Time to change the station, says Agawam police chief

May 11, 2022 | Hannah Murphy and Michael Ballway
news@thereminder.com

Police Chief Eric Gillis stands in the hallway outside Agawam Police Headquarters’ medical supply station—a closet off the kitchenette and breakroom.
Reminder Publishing photo by Michael Ballway

AGAWAM — Before heading out on patrol, if Agawam police officers need to replenish the medical supplies in their cruisers, they know where to go: the closet in the kitchenette.

Sergeants who need to file a report make a beeline for the dispatch center — because that’s the only place the department could find to build them an office.

Evidence? That could be in any one of four cramped rooms or lockers, none of them close to another, including the main storage area in the musty basement. Watch your step going down the wooden stairs.

It’s almost like Agawam Police Headquarters wasn’t built for police work.

Because it wasn’t. For the past 35 years, the town’s police have been using an old elementary school as their station.

“We moved here in 1987, and at the time I believe everyone did the best they could with what they had to work with,” said Police Chief Eric Gillis, “but at the end of the day, it doesn’t carry us forward as it should.”

At a meeting this week, the Agawam City Council was slated to begin discussing Mayor William Sapelli’s plan to move the police into a new building. Sapelli is proposing that the town purchase the Hub Insurance building — the former Oaks banquet hall — at 1070 Suffield St., Agawam, and renovate it as a police station.

Gillis said he and members of his staff were part of the planning process, and he believes the plan for the Hub building will meet his needs. He said if money were no object, he’d prefer a new, purpose-built police station, but the proposed floorplan on Suffield Street will give police most of what they need, and at a much lower cost.

What they need, more than anything else, Gillis said, is to move out of the century-old converted schoolhouse, the former Faolin Peirce School, where they have been for the past 35 years.

Initially, it was an upgrade over the police’s previous home — tight quarters in the basement of Town Hall. But the town has grown since the 1980s, and so has policing. The police station on Springfield Street has to support more electronic equipment, house more permanent records and hold on to more evidence than it did three decades ago. It’s running out of space, and even though recent fixes, like the basement evidence room, allow the police to meet the minimum standards of the law, the patchwork approach is inefficient.

Take the evidence rooms as an example. Items collected in connection with an investigation—including not only the instruments of crime, but also blood-stained garments and impounded cash—starts in the small workroom where patrol officers write their reports. They secure the items in temporary evidence lockers, which can only be unlocked by an officer specially trained in evidence custody. That officer then needs to carry the items halfway across the station, however, for more permanent storage in one of the other evidence rooms. If there’s a large amount of evidence to move, he uses a supermarket shopping cart.

In a more modern station, Gillis said, all evidence storage would occupy a single suite. Patrol officers would enter their evidence in temporary lockers on the outside wall, and the evidence officer would open the other side of those lockers inside the suite, close to the permanent storage areas. He said he was able to include an evidence suite in the Hub building proposal.

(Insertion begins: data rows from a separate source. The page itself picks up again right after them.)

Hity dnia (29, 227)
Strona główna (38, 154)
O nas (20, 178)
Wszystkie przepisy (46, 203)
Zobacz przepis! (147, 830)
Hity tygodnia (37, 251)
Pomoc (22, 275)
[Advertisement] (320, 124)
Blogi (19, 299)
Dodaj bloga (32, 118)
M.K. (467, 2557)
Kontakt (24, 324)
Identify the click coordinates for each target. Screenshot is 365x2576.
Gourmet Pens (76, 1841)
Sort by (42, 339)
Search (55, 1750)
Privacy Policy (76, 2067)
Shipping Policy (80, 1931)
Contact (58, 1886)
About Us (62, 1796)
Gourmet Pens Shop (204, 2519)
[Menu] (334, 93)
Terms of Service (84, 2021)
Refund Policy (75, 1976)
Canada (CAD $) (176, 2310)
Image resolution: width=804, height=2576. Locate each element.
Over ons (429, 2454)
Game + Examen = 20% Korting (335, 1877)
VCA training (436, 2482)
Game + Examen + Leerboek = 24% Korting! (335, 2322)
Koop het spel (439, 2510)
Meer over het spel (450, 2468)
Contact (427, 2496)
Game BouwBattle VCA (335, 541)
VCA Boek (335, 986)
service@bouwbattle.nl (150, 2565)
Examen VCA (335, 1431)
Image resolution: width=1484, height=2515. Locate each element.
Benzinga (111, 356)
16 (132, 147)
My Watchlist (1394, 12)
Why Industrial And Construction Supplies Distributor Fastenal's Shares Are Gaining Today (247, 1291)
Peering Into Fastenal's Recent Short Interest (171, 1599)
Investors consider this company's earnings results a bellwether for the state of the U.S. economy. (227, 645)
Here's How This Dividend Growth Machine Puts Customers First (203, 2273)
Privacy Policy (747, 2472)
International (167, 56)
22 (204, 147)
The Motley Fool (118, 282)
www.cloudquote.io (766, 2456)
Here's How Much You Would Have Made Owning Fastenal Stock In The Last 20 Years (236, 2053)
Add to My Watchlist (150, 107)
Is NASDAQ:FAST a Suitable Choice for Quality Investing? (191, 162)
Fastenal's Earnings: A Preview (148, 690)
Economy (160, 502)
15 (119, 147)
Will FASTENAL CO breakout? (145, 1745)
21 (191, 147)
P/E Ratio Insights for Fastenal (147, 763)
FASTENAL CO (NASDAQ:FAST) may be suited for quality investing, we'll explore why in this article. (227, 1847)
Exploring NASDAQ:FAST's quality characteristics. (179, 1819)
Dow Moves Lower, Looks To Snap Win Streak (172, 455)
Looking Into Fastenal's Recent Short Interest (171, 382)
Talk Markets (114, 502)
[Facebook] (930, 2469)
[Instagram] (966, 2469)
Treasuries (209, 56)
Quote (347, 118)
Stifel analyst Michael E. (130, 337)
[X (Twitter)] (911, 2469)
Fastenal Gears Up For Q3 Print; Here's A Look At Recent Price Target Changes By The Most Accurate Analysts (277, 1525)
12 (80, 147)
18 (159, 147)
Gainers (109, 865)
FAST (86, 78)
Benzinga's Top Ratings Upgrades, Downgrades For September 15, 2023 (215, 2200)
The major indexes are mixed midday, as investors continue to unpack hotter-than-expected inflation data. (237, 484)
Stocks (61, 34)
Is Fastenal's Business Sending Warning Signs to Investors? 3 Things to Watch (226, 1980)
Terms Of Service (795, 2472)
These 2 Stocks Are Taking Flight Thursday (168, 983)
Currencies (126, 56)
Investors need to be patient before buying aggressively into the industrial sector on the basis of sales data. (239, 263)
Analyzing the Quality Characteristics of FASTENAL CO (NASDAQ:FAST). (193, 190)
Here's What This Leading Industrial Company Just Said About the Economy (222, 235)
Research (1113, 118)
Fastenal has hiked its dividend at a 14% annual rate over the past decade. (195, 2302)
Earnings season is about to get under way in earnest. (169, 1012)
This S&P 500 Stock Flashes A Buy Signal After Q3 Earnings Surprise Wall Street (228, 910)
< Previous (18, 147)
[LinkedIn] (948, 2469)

Gillis said the weight room in the current station is largely unused, except as a charging station for radios — electrical outlets being at a premium in the 1910s school building. Gillis said he’d like to get rid of it, as the Police Department provides memberships in a local gym, and expand the adjoining locker rooms and bathrooms to give officers enough space to wash up and change their clothes, particularly after returning from an incident where they encountered bodily fluids or dangerous chemicals. But the walls around the weight room are load-bearing, so officers are stuck with tiny lockers and bathrooms that can serve one person at a time.

“The amount of equipment that officers carry nowadays is insane. … These are things I need to do my job,” said Gillis. “There is not adequate space in our locker rooms for our officers. A lot of times officers need to bring their stuff and wear their unforms to and from their homes.”

Although he stopped short of saying the current building puts officers in danger, Gillis said he does have safety concerns with the layout. Between the booking desk and the sally port — the drive-through garage where cruisers can unload arrestees in a secure environment — is a door to the outside.

“The door to freedom,” Gillis said.

Once inside, he added, there are no doors dividing the corridors into separately secured sections. Particularly sensitive rooms such as the evidence room, the detectives’ room and the cell blocks have their own locked doors, but an unauthorized person loose in the building would have access to several areas.

Gillis said he’d also like to see the dispatch center enlarged and separated from officers coming and going to use computers or have discussions.

“Is it useable? Yes, but it could be better,” he said. “In the new location, dispatch, for example would have their own space that has their own kitchenette, bathroom, and it would be their own, rather than everyone using their space to do their own work,” said Gillis.